Text block:

★ ★ ★ ★ ★

What have you seen recently that has inspired you or given you material for questions?

Replies (88)

November 6, 2006 at 06:36 PM · Does this help? I was at the CSO on Saturday night to hear Leonidas Kavakos play the Bartok....aaaaaaahhhhh it was fantastic! Leonidas is officially the Greek God of the Violin! The Brahms symphony was damn good as well. :)

November 7, 2006 at 01:55 PM · Not so recent, about a year ago we went to an orchestra concert. Our seats were so close to the conductor, we heard all the principals in the string section distintively. It was more like listening to a quartet, occasionally interrupted by wind and percussion and general humming background of the rest strings. Following the scheduled orchestra program, an orchestra member played a Beethoven violin sonata to whoever wished to stay. Marvelous performance with very pretty sound. I still hear it in my head.

Ihnsouk

November 7, 2006 at 03:16 PM · Funny Maura, it was this week's soloist that inspired me to post. Even though I was sitting well behind Kavakos and couldn't stare at him all the time (!) I learned more than I have in months. I've never seen playing look easier.

November 7, 2006 at 04:12 PM · Hey Nathan,

Kavakos is playing the same piece with us this week (Seattle Symphony).

Looking forward to it.

We did play some wonderful concerts with Pinky Z.

He conducted and performed the Beethoven Vln. Concerto.

It was superb.

November 7, 2006 at 07:27 PM · I believe it! I'll never forget the first time I heard him play, Elgar concerto here with Barenboim. Blown away in more ways than one. :) I've had the chance to see him a few times in Ottawa as well, and he's another one who's fun to watch as well as hear.

November 7, 2006 at 07:32 PM · I got to see Robert McDuffie play the Bruch with the Tuscaloosa Symphony Orchestra last week... that was pretty awesome.

November 7, 2006 at 07:59 PM · How do you orchestra players concentrate when there's a soloist? I always find it difficult when there's a superb soloist playing, and I find myself drifting off, listening to them.

★ ★ ★ ★ ★

What this exercise asks:
[1] From the concert discussion thread, return the passage between "November 7, 2006 at 04:12" and "well as hear.", inclusive.
[2] In the concert discussion thread, why did the orchestra concert attended about a year earlier sound more like listening to a quartet?
[3] According to the concert discussion thread, which piece did Robert McDuffie play with the Tuscaloosa Symphony Orchestra?

Text and element pointing material
★ ★ ★ ★ ★

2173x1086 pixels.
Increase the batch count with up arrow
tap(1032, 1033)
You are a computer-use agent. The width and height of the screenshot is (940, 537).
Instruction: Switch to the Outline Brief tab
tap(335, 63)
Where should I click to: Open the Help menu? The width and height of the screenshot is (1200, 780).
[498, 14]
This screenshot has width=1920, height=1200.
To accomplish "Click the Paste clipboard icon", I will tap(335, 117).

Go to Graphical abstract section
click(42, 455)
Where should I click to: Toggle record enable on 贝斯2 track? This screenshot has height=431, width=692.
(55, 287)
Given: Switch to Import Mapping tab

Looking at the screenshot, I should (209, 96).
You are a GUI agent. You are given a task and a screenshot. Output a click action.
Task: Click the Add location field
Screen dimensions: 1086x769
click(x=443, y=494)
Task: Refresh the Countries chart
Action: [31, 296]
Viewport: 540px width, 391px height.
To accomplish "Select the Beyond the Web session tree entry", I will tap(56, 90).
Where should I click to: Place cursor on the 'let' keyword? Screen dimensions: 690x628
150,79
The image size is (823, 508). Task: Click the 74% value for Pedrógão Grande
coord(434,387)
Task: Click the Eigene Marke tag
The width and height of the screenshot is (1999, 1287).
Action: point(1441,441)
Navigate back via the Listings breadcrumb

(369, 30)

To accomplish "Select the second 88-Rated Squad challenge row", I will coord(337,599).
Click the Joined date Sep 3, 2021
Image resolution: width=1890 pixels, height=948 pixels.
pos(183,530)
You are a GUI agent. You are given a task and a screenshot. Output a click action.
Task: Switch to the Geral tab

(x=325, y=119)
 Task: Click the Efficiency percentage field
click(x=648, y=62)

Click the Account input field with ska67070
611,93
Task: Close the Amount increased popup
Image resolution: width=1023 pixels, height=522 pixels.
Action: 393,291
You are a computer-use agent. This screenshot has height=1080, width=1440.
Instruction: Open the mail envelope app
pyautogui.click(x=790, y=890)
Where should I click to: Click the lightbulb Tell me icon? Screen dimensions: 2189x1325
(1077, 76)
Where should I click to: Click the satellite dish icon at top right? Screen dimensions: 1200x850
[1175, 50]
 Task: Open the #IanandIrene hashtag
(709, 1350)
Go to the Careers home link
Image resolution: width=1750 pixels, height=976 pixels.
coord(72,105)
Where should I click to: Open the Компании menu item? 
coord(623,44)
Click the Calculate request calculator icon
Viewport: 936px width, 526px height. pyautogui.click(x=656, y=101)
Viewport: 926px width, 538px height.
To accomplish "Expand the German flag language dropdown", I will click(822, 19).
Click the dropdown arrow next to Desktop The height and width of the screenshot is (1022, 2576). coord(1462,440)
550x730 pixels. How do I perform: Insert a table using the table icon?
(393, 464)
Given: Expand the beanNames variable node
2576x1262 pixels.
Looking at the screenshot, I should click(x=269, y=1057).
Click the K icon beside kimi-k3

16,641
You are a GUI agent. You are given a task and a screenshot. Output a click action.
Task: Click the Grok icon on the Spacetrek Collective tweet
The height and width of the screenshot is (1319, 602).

★ ★ ★ ★ ★

Worked answers:
[1]
November 7, 2006 at 04:12 PM · Hey Nathan,

Kavakos is playing the same piece with us this week (Seattle Symphony).

Looking forward to it.

We did play some wonderful concerts with Pinky Z.

He conducted and performed the Beethoven Vln. Concerto.

It was superb.

November 7, 2006 at 07:27 PM · I believe it! I'll never forget the first time I heard him play, Elgar concerto here with Barenboim. Blown away in more ways than one. :) I've had the chance to see him a few times in Ottawa as well, and he's another one who's fun to watch as well as hear.

[2] The seats were so close to the conductor that the listeners heard all the principals in the string section distinctly. The wind, the percussion and the rest of the strings only occasionally interrupted them or formed a general humming background.

[3] He played the Bruch.